__Deine Aufgabe__:
Gib aus dem zitierten Abschnitt zur Urteilsbegründung und Rechtsmittelbelehrung das Stück von „Die Klage ist“ bis „Karlsruhe eingereicht werden.“ wortgetreu aus.

Die Klage ist somit insgesamt abzuweisen.
IV.
Die Kostenentscheidung beruht auf § 84 Abs. 2 PatG i. V. m. § 91 Abs. 1 Satz 1 ZPO, der Ausspruch über die vorläufige Vollstreckbarkeit auf § 99 Abs. 1 PatG i. V. m. § 709 ZPO.
V.
Rechtsmittelbelehrung Gegen dieses Urteil ist das Rechtsmittel der Berufung gegeben.
Die Berufungsschrift muss von einer in der Bundesrepublik Deutschland zugelassenen Rechtsanwältin oder Patentanwältin oder von einem in der Bundesrepublik Deutschland zugelassenen Rechtsanwalt oder Patentanwalt unterzeichnet und innerhalb eines Monats beim Bundesgerichtshof, Herrenstraße 45a, 76133 Karlsruhe eingereicht werden.
Die Berufungsfrist beginnt mit der Zustellung des in vollständiger Form abgefassten Urteils, spätestens aber mit dem Ablauf von fünf Monaten nach der Verkündung. Die Berufungsfrist kann nicht verlängert werden.
Die Berufungsschrift muss die Bezeichnung des Urteils, gegen das die Berufung gerichtet wird, sowie die Erklärung enthalten, dass gegen dieses Urteil Berufung eingelegt werde. Mit der Berufungsschrift soll eine Ausfertigung oder beglaubigte Abschrift des angefochtenen Urteils vorgelegt werden.

__Datenzeilen__:
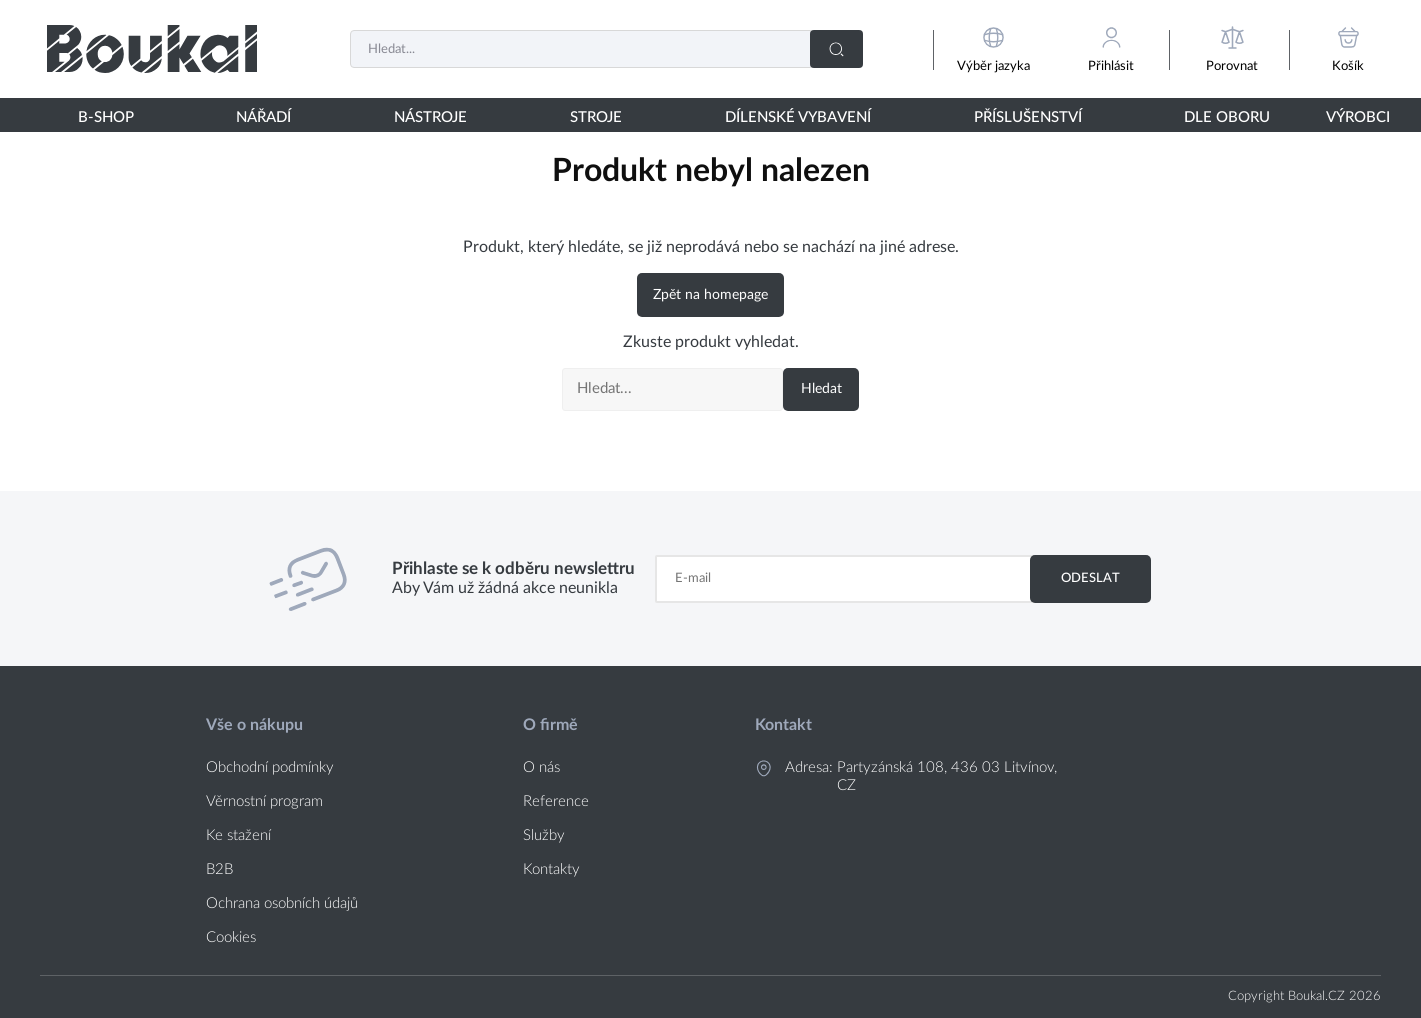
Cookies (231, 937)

__Deine Antwort__:
Die Klage ist somit insgesamt abzuweisen.
IV.
Die Kostenentscheidung beruht auf § 84 Abs. 2 PatG i. V. m. § 91 Abs. 1 Satz 1 ZPO, der Ausspruch über die vorläufige Vollstreckbarkeit auf § 99 Abs. 1 PatG i. V. m. § 709 ZPO.
V.
Rechtsmittelbelehrung Gegen dieses Urteil ist das Rechtsmittel der Berufung gegeben.
Die Berufungsschrift muss von einer in der Bundesrepublik Deutschland zugelassenen Rechtsanwältin oder Patentanwältin oder von einem in der Bundesrepublik Deutschland zugelassenen Rechtsanwalt oder Patentanwalt unterzeichnet und innerhalb eines Monats beim Bundesgerichtshof, Herrenstraße 45a, 76133 Karlsruhe eingereicht werden.